Scientists have good estimates of the place the retreating grounding line is, due to satellites looking ahead to tiny adjustments within the ice’s elevation. However they haven’t had image of what the glacier’s stomach appears like on the grounding line, as a result of it’s underneath hundreds of toes of ice. “These knowledge are actually thrilling as a result of we’re getting a glance right into a hidden system,” says College of Waterloo glaciologist Christine Dow, who research Antarctic glaciers however wasn’t concerned within the analysis.
Video: ITGC/Schmidt/Washam
With Icefin, the researchers may remotely pilot a digital camera whereas measuring the salinity, temperature, and oxygen content material of the water. “We noticed that the ice base itself was very complicated in its topography, so there’s a lot of staircases, terraces, rifts, and crevasses,” says British Antarctic Survey bodily oceanographer Peter Davis, the lead creator of one of many papers and coauthor on the opposite. “The speed of melting on completely different surfaces was very completely different.”

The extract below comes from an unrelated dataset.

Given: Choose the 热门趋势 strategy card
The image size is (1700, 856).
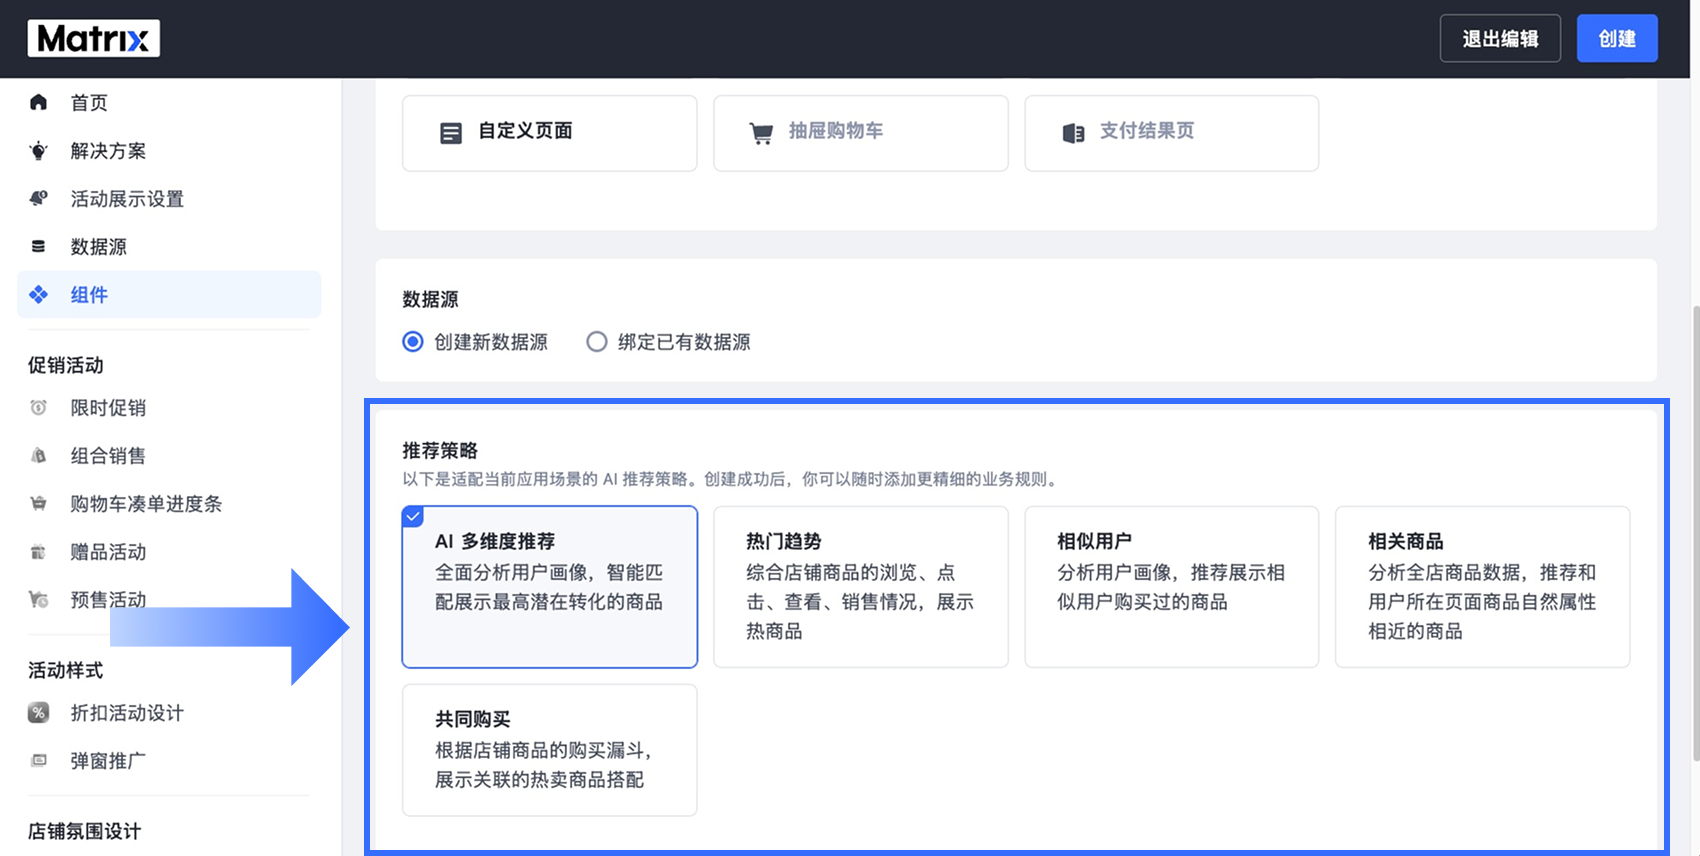Looking at the screenshot, I should (860, 587).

The place the glacier’s underside (or basal ice, within the scientific parlance) is smoother, melting is certainly occurring, however at a a lot slower price than the place the topography is jagged. That’s as a result of a layer of chilly water rests the place the ice is flat, insulating it from hotter ocean water like a liquid blanket. However the place the topography is sloped and irregular, there are extra vertical surfaces the place heat water can assault the ice, together with making incursions from the facet. This melting creates a peculiar “scalloped” look, just like the floor of a golf ball.
These complicated, increasing basal options may then affect the remainder of the ice. “When you open up options beneath the ice, you additionally get related reflections of them on the floor, due to the way in which that the ice is floating,” says Davis. “So there is a worry that when you’re widening these rifts and crevices underneath the ice, you may destabilize the ice shelf, which may result in better disintegration over time.”